The fatality rate for severe acute respiratory syndrome, or SARS, has been widely reported as 4 percent. But many experts take issue with the way the CDC is calculating the death rate -- and say that the infection may be much more, or less, deadly.
An accurate fatality rate is impossible to determine at this point in the epidemic, experts say. The actual death rate will depend on how many people who are now sick die, and how many people suspected of having the disease turn out to have just a bad case of the flu.
Some researchers believe the 4 percent figure is too low because it is not being accurately measured. The CDC is calculating the death rate by dividing the number of deaths by the number of probable cases.
But because the number of probable cases includes some people whose outcome is not yet determined, some say the denominator in the CDC's equation is too large.
"Mortality rates are usually calculated on patients whose outcome is known," said Dr. Henry Niman, a surgery instructor at the Harvard/Massachusetts General Hospital. "(The CDC's number) would be accurate only if all patients hospitalized survived, which has not been the history of the disease in the more heavily affected areas."
Instead, some say the rate should be calculated by dividing the number of deaths by the sum of the number of deaths plus the number of people who recovered, which would exclude those people who are still sick, resulting in a higher death rate.
According to Niman's math, the death rate in Hong Kong would be 25 percent, in Canada 21 percent, in Singapore 15 percent and in Vietnam 10 percent. In China, the death rate would be only 5 percent.
Researchers have been unable to determine why SARS has caused more deaths in places like Canada and Hong Kong than in the United States, which has had no fatalities from the disease. Because of this variability, they say it's too much of a generalization to state a worldwide death rate. Worldwide, SARS has infected 3,461 and killed 170, according to the World Health Organization.
Niman's rationale is that including the entire number of probable cases in the death rate equation is diluting the number, because some of those people could still die.
But the other side of the coin is that because no available diagnostic test is 100 percent accurate, many of the people included in the count of suspected cases could be removed from the list.
With an accurate diagnostic test, researchers might also discover people who are infected with SARS but have no symptoms -- and so were not included in the current count of probable cases. This would decrease the death rate.
"We do not have an infection-specific death rate," said Dr. John Zaia, chair and professor of virology at the City of Hope Beckman Research Institute in Duarte, California. "That would be very valuable, because it could be that hundreds are getting infected but only small percentage are getting sick.

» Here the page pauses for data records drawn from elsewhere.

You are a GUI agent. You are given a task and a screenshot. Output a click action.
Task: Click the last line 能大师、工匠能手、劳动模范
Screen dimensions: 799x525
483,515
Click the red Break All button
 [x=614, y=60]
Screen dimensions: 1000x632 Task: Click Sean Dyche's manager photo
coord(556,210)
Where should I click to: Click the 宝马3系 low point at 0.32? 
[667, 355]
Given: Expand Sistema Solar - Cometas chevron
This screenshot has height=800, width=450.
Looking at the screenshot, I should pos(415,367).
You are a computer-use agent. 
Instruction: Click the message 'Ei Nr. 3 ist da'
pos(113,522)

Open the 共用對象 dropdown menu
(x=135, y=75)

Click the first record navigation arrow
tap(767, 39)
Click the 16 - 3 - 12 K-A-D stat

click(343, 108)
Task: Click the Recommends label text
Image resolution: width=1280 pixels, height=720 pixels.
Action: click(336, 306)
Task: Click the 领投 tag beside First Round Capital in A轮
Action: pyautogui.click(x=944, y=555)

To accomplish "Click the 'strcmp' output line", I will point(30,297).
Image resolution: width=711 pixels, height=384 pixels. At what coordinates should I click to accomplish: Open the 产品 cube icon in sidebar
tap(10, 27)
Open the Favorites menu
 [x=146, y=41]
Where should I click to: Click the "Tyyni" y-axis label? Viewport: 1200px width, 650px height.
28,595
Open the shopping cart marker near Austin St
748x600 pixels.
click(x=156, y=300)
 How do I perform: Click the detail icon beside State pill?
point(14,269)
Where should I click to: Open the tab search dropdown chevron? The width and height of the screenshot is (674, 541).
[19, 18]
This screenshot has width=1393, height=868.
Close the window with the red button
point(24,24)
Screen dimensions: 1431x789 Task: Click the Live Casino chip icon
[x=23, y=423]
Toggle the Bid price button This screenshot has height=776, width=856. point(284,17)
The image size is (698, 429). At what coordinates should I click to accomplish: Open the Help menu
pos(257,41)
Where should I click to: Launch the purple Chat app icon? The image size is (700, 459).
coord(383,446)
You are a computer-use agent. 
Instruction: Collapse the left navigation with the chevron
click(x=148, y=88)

That was the case for polio."
Another factor that could decrease the death rate is the possibility that recovered victims have not yet been reported as such, so the number of recoveries may rise.
"Only a small proportion at present have a clear enough outcome that we can declare them recovered," said Dr. David Freedman, a professor of medicine and epidemiology at the University of Alabama at Birmingham.
A foolproof diagnostic test is closer now that researchers in Canada, the United States, Singapore and Hong Kong have separately decoded the genome of the SARS virus.
But it will be weeks before a test is available for research purposes, and even longer before researchers can verify that the test is accurate enough to use in a doctor's office.
"In order to use a test to make a decision for a patient, it is subject to a bit more scrutiny and more evaluation than just something that we put out as an epidemiologic tool," said Julie Gerberding, director of the CDC.
Until a diagnostic test is proven accurate, the SARS fatality rate will remain an open question.